On the receiving end of a 2-1 defeat at Tynecastle on 7 August 2016, a similar scoreline on 25 May 2019 meant Hearts bookended what has been a stunning period in Celtic’s history.

Yet it’s not the Jambos who seemingly finished the night in a state of angst. While, amid the delirium on the streets of Glasgow, the news filtered through that Neil Lennon was to be offered the job as Celtic manager on a full-time basis.

There’s a lot of debate over the difference between a Celtic legend and a great. Some reserve that higher accolade for those who have achieved the truly remarkable in the jersey.

For me, Lennon meets the criteria. Not so much for his excellent work on the pitch, where he helped instil a winning mentality after years of painful domination by Rangers, or his contribution as a manager where his three titles set us on the road in our current run. But for what he had to endure off it as he started off his managerial career. No one has had to put up with as much in order to serve Celtic and for that, his status is elevated.

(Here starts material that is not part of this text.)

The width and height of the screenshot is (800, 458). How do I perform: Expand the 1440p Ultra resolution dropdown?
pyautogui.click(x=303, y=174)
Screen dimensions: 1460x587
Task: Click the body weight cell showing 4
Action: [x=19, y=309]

The problem with the announcement is that many fans saw it as a cynical ploy from the board. If Peter Lawwell’s comments are to be taken at face value, then Lennon was going to get the job come what may in that final against Hearts.

Many in the support had allowed themselves to think someone of the ilk of Benitez would take over. Others maybe thought this was fanciful, but we had one superior modern coach, so why couldn’t we attract another?

There was palpable disappointment in the announcement, but that’s no reflection on Lennon’s status among the fans who had sung his name earlier in the afternoon. It would have been an act of cruelty, almost, not to give Lennon the job after he completed a treble, taking over a shellshocked club in the wake of Brendan Rodgers’ departure.

The ire was aimed at the board who seemed to have taken not only the support for a ride, but Lennon too.

Lennon seemed to have been put through an emotional wringer in the months since he took over. In his speech when Celtic celebrated winning another league, many interpreted it as that of a man who knew he was leaving.

That he wouldn’t be is obvious, with the benefit of hindsight. Why give a man a ‘trial’ after he’d already been in the role at the club? What could he tell us during that period that we didn’t already know, having watched him at close quarters and then at Hibs?

Lennon’s availability dug us out of a hole after almost our entire backroom team jumped ship at short notice. It was serendipitous for all connected with the club.

Neil Lennon has done a lot for Celtic, but his managerial career wasn’t quite on an upward trajectory after he left us previously. He is a man who not too long ago had taken a job with a Scottish Championship side, in Hibs.

His ‘crown jewels’ had been sold and hadn’t been properly replaced and he felt he’d taken the club as far as it could go. As it transpired, the club could go further, but while the last three years have brought great success, the modus operandi that frustrated Lennon before has not changed.

For that reason, sceptics in the support may suspect that Peter Lawwell, after his ego-clashing years with Brendan Rodgers, may now think he has the manager over a barrel.

Hopefully the lessons of last summer, where our biggest challenge came from within our own walls, have been learned.

If Peter Lawwell has faith that Neil Lennon is the man for the job, he has to back him, because this is not the year to be taking anything for granted.